I would like to use small footprint amps to save on space in the trunk. I like the soundstream nano amps. I will also be adding an MS-8. The sub will be an MKIV

A few questions

1) What would be the best speakers to put in the front doors for listening to mostly electronic music? From what I can tell the doors have 6.5",3" and tweeters. Budget is $500

2) Worth replacing the center speaker?

3) Where / How would I wire the MS-8 for the inputs?

4) From the amps to the front speakers would I piggyback off factory wiring or run new wires?


----------



## Huckleberry Sound (Jan 17, 2009)

This will be a good one!


----------



## teldzc1 (Oct 9, 2009)

I think this would be tough to beat:

Pioneer Stage 4 TS-C172PRS PRS Series 6-3/4" component speaker system — also fit 6-1/2" openings at Crutchfield.com

plus

Pioneer Stage 4 TS-S062PRS 2-5/8" component midrange speakers at Crutchfield.com


----------



## rton20s (Feb 14, 2011)

I like teldzc1's Pioneer suggestions. They are a killer deal right now. If they were offered at their current price with a free midrange I would already have a set. (And I don't need another set of drivers right now.) There are also some nice raw driver selections that would probably meet your budget. 

Which of the Soundstream Nano amps were you looking at? They have a couple of different lines.


----------



## neozeric (Jan 27, 2015)

I am thinking about ditching the DSP ( I dont think I will appreciate/notice it ) and going with a simple 5 channel amp. The PPI 900.5 seems like a good value and enough to push the pioneer's and mkiv, no?

With the pioneers i'll need a cross over for the 3" speaker ?

Finally do i ditch the center speaker?


----------



## Lycancatt (Apr 11, 2010)

going three way up front with the need for a crossover for that midrange speaker pretty much requires you to have a dsp, or at least add another ppi amp like the 900.4 which has bandpass crossovers built in. I get where your coming from that you might not appreciate the dsp, but it will solve a few problems for you.

1. provide interface into your stock headunit.
2 provide crossover for the midrange and 6.5 speakers for the front doors
3. provide power to the stock center and rear speakers which you can then blend in as you see fit.
4. compensate for the different distances you are from each speaker which does make a hugerific difference.

so I suggest getting the ms8 no matter what you put after it for this type of install.


----------



## teldzc1 (Oct 9, 2009)

If you set it up right, I guarantee you will notice the DSP.


----------



## neozeric (Jan 27, 2015)

I'll have a shop install it (DSP) then ( don't know where / how to wire it )

You guys all agree adding the DSP is worth an extra $1000 (parts and labor) ?

So what is the choice for the center speaker?

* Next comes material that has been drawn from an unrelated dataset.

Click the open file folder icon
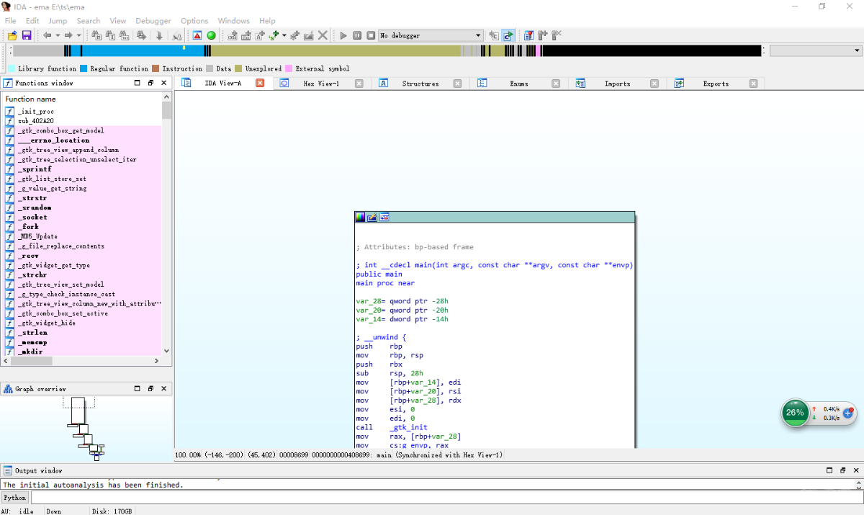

Amp wise, 1xPPI 900.4 and 1xPPI 900.5 ?
Small size is important as this is going in the spare tire well. Budget for amps is $400


----------



## Lycancatt (Apr 11, 2010)

1k for a dsp including install sounds rather steep..especially for an ms8 which isn't one of the more expensive dsp units.


----------



## rton20s (Feb 14, 2011)

I'd also suggest keeping an eye on the classifieds on this and other car audio forums for an MS-8. There was just a blow out on eBay of the MS-8 from Harman for $130 each. There are sure to be a few that pop up for sale with some mark up tacked on.


----------



## teldzc1 (Oct 9, 2009)

If it's tuned right, it can make a 1000 worth of difference. But I don't think it's something you do after the fact. It's much easier to do it all at once since you'll need extra amp channels and the wiring to go with it.

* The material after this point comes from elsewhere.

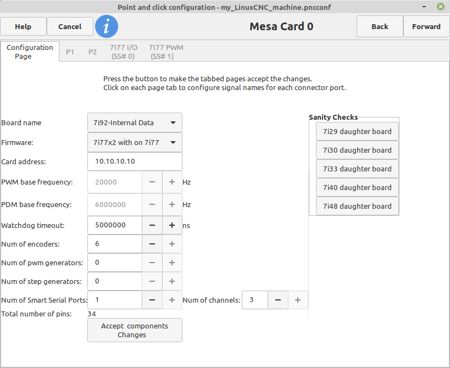
Task: Expand the Firmware combo box
Action: (135, 143)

I don't know much about the center channel. I think the MS8 is supposed to really use it well. I've never used it so no comment. I'll just map it out assuming no center channel:

JBL MS8
1 PPI 900.4 to mids and tweets
1 PPI 900.5 bridged to mid bass and sub channel to sub
Pioneer TS-C172PRS mid bass and tweeters
Pioneer TS-602PRS midrange
SI BM MkIV subwoofer

If you get the install and tune done right this will sound pretty damn good. 


Sent from my SAMSUNG-SM-N900A using Tapatalk


----------



## neozeric (Jan 27, 2015)

I appreciate all of the help

It was $575 for the DSP, $175 to install, $75 for installing the extra amp and then $200 for the extra amp. That's the $1000 figure vs no DSP and single 5 channel amp


----------



## teldzc1 (Oct 9, 2009)

Are you getting the whole system installed by a shop? 

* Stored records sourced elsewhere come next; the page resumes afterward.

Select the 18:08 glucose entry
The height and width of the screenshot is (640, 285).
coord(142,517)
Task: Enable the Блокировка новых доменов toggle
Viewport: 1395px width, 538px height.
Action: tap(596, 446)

Sent from my SAMSUNG-SM-N900A using Tapatalk


----------



## neozeric (Jan 27, 2015)

Yes. Most likely. I do not have the knowledge to wire in DSP or tap into factory headunit. All previous installs were with aftermarket headunit.


----------



## neozeric (Jan 27, 2015)

How about a 3 way component set with a passive crossover like

WoofersEtc.com - CL-632- CDT Audio 6.5" / 3" 200W RMS 3-Way Classic Series Component Speakers System

Running off a PPI 900.5 with the MKIV sub ?

Then use an LOC off the factory head unit?

Trying to keep complexity, cost and trunk space to a minimum


----------



## TheHulk9er (Oct 28, 2010)

I realize this thread is old but curious what your outcome was and how it sounds.


----------



## neozeric (Jan 27, 2015)

TheHulk9er said:


> I realize this thread is old but curious what your outcome was and how it sounds.


The speakers sound great. The sub is perfect in the trunk. It is not just very loud right now. May be the ms-8. This is new for me and it is not intuitive IMHO. It could also be the very small amps I am using due to space restraints. NVX MVPA4 and MVPA1. It sounds good, but it could be louder and when I crank it up it distorts.

When the weather cools off a little down here (FL) , I am going to spend a weekend on figuring out what I can do to get rid of the distortion and raise the volume.

If you have any specific questions, just let me know


----------



## Lycancatt (Apr 11, 2010)

unfortunately, for mistly electronic music, I would really not want to be running the mkiv..its a fantastic sq sub but just does not put out much actual volume when pushed.


----------



## grumblin (Oct 23, 2015)

In my '15 with the Shaker Pro I yanked the factory sub/amp and replaced it with JL Stealthbox 12" TW3. Tapped into the HU line outs and pulled everything to an Alpine PDX-V9. Factory amp is 100% out of the equation and is unpowered. I replaced the door speakers with Alpine SPR-60c and rears with SPR-60. Sub is tight and loud and gains are set very conservatively.

I'm not happy with the front stage. Alpines are coming out and I'm going to put in a set of Hertz HSK 163 3-ways. Dang the crossovers are huge on the Hertz. Probably going to drop the rear fill altogether and bridge the amp. I figure that ought to help with the mid-bass.

Once I replace the front stage I'm going to install the AudioControl DQDX that is sitting on my workbench and borrow an RTA and see if I can flatten out the peaks...


----------



## jdoug (Nov 26, 2007)

Reopening this for more updates. Just got a '15 GT Premium and looking for ideas.


----------



## jdoug (Nov 26, 2007)

No updates?


----------